§ About this task
Nothing is needed except the lines below that run from the one with "You are a computer-use agent. Viewport: 884px" through the one with "The image size is (805, 604).", repeated exactly.

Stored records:

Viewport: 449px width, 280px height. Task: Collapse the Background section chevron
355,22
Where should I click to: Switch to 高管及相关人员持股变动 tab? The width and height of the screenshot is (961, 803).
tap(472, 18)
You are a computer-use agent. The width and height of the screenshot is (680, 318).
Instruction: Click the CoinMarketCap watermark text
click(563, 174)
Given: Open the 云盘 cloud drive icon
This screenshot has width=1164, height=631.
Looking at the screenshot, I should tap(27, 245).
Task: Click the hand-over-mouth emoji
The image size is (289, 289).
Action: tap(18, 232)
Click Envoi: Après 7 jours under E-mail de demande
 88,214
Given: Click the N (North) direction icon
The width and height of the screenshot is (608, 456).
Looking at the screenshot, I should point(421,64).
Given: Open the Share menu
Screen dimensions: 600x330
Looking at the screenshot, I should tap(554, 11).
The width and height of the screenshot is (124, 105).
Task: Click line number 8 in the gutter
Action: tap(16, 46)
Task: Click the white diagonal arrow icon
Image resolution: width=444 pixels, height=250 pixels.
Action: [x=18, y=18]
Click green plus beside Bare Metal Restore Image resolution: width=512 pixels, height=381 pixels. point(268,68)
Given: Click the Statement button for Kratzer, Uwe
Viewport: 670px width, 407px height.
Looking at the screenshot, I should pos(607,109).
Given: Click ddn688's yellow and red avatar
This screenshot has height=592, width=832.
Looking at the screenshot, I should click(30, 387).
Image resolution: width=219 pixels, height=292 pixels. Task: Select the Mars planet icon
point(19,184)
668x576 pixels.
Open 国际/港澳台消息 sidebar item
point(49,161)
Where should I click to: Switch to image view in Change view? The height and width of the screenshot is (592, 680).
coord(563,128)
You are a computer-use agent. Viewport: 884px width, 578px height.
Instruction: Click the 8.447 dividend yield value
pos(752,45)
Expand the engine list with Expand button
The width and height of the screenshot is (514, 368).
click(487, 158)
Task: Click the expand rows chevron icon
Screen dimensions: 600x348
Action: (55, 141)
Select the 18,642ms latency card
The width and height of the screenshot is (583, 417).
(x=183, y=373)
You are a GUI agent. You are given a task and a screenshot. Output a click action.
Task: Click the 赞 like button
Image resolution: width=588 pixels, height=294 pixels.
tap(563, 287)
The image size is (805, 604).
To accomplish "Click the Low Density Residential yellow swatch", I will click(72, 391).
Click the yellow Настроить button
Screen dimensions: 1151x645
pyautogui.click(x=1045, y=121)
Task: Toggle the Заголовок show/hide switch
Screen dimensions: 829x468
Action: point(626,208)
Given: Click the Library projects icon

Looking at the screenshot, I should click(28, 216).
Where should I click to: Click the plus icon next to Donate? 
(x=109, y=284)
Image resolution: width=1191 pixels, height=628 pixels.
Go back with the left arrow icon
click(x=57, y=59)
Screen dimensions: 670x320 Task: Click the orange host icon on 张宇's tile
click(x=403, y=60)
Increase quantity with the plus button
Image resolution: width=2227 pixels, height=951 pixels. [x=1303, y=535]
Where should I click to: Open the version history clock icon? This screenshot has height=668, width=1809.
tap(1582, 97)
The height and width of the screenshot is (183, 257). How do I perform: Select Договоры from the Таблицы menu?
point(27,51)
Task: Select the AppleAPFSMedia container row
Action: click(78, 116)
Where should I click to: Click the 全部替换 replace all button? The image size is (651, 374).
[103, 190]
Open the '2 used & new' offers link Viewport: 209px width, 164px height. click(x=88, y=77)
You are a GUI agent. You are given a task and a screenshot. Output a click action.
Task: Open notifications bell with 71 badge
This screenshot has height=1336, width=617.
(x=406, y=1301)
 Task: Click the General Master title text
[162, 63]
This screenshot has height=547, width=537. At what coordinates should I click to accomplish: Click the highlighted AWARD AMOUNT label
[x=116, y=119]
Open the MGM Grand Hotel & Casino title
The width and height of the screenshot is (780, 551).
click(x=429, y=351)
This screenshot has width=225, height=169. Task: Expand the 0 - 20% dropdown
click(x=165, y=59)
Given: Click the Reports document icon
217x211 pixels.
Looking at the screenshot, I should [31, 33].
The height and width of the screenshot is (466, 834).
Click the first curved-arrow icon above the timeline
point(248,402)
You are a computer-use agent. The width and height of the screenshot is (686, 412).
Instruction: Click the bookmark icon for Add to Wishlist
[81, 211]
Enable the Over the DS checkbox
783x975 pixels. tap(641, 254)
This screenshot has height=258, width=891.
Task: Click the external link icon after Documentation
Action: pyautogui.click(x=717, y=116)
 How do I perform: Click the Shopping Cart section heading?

§ Task answer
You are a computer-use agent. Viewport: 884px width, 578px height.
Instruction: Click the 8.447 dividend yield value
pos(752,45)
Expand the engine list with Expand button
The width and height of the screenshot is (514, 368).
click(487, 158)
Task: Click the expand rows chevron icon
Screen dimensions: 600x348
Action: (55, 141)
Select the 18,642ms latency card
The width and height of the screenshot is (583, 417).
(x=183, y=373)
You are a GUI agent. You are given a task and a screenshot. Output a click action.
Task: Click the 赞 like button
Image resolution: width=588 pixels, height=294 pixels.
tap(563, 287)
The image size is (805, 604).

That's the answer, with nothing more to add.